4 thoughts on “The Curious Case of Wreck-It Ralph

  1. #PREACH!!!

    All of the above = so true. And “Boneheaded” doesn’t even begin to sum up this move (DisneyFAIL!)

    I have a feeling this film will be a bit of a sleeper hit, and perhaps not with the kids, but that older generation that actually PLAYED these characters. We were a Nintendo family once I was a young teen, (Super Mario 3 for the WIN!), but got to play Atari and Sega at friends and relatives houses. Heck, I remember playing Frogger!

    For a film about video games, it would surely seem the ONLY reasonable option to release this as a Multi Platform title. But no. So, smooth move Disney and good luck with that. -Q

  2. I completely agree even though I do own a Wii (because if I owned anything else that is all I would be doing.) I am really looking forward to the film though. The trailer definitely brought back some memories. 🙂

  3. Hi, James!

    Great article. I’m looking forward to Wreck-it Ralph, and agree Disney should release the game on non-Nintendo platforms as well…

    But, I gotta tell ya, I’m an older dude who still loves Nintendo. Why? I’m an adult who doesn’t like violent, bloody games. At all. Not my thing. The best Nintendo games are masterpieces of challenging, family-oriented entertainment, and Shigeru Miyamoto is the Walt Disney of the video game world. And, of course, right now I’m playing Kingdom Hearts 3D on my 3DS, so I’m kind of in Disneytendo Heaven.

    Disney and Nintendo both, for me, provide excursions to a world of great storytelling (well, okay, with Nintendo it’s more about charm and style) that, at their best, have a timeless appeal for all ages. Mario, Mario Kart and Pokemon sales still shoot through the roof with every release, and not all those purchasers are kids.

    So ends my fanboy rant, and here’s the part where I agree with your assessment of the public’s current perception of Nintendo game machines. As you pointed out, Nintendo’s biggest challenge today is in adapting to a handheld market that’s been revolutionized by iPhone and Android.

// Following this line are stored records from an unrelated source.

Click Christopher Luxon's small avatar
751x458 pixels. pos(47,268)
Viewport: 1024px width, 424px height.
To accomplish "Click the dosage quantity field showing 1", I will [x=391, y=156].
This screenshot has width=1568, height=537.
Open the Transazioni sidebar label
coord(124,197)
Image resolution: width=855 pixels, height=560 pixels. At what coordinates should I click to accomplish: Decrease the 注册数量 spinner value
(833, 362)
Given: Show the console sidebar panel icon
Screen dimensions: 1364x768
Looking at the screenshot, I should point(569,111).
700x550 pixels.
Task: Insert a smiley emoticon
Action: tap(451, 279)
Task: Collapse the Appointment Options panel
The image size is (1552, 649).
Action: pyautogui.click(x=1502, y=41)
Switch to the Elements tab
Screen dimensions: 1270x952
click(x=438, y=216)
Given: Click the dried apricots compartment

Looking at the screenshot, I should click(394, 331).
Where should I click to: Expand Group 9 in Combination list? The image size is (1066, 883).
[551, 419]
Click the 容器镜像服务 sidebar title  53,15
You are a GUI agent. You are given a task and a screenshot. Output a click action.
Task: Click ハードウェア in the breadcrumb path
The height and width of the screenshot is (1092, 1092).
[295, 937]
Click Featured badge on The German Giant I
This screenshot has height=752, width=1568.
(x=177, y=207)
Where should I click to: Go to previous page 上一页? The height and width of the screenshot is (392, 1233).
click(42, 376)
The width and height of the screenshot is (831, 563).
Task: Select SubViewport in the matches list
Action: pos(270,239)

    Releasing Wreck-it Ralph only for Nintendo does seem a bad move. It kind of worked for Epic Mickey, though; it’ll be interesting to see how the sequel fares on multiple platforms this fall. But please don’t be so quick to dismiss Nintendo as not being one of the “Big Boys.” People used to say the same thing about Walt Disney Studios. Anything can happen–to any game company, movie studio or publisher. All it takes is one brilliant product to change everything. 🙂

  4. Rich,
    Thanks for reading and giving some feedback. I appreciate hearing from another old-school gamer. I totally get where you’re coming from as far as not being into the violent, bloody games. I’ll admit, I love them and think they’re a great addition to the overall world of video games. That doesn’t mean I’ve forgotten our humble roots in overweight plumbers who jump on the heads of turtles. The wonderful thing about video games is that there really is something for everyone, except in this case, where the product a likely majority of gamers would really enjoy is only available on a specific company’s platform. Business is business, and for the same reason that Halo is Xbox-exclusive and Uncharted is Playstation-exclusive, Disney felt it made financial sense to get in bed with Nintendo. I don’t agree, and I think it deprives a large group of interested people from a game which, let’s face it, probably isn’t going to be a “Game of the Year” winner but might be a fun little diversion.
    Thanks again for reading, and if you wind up playing the Ralph game on one of your Nintendo devices, please drop me a line and let me know what you think.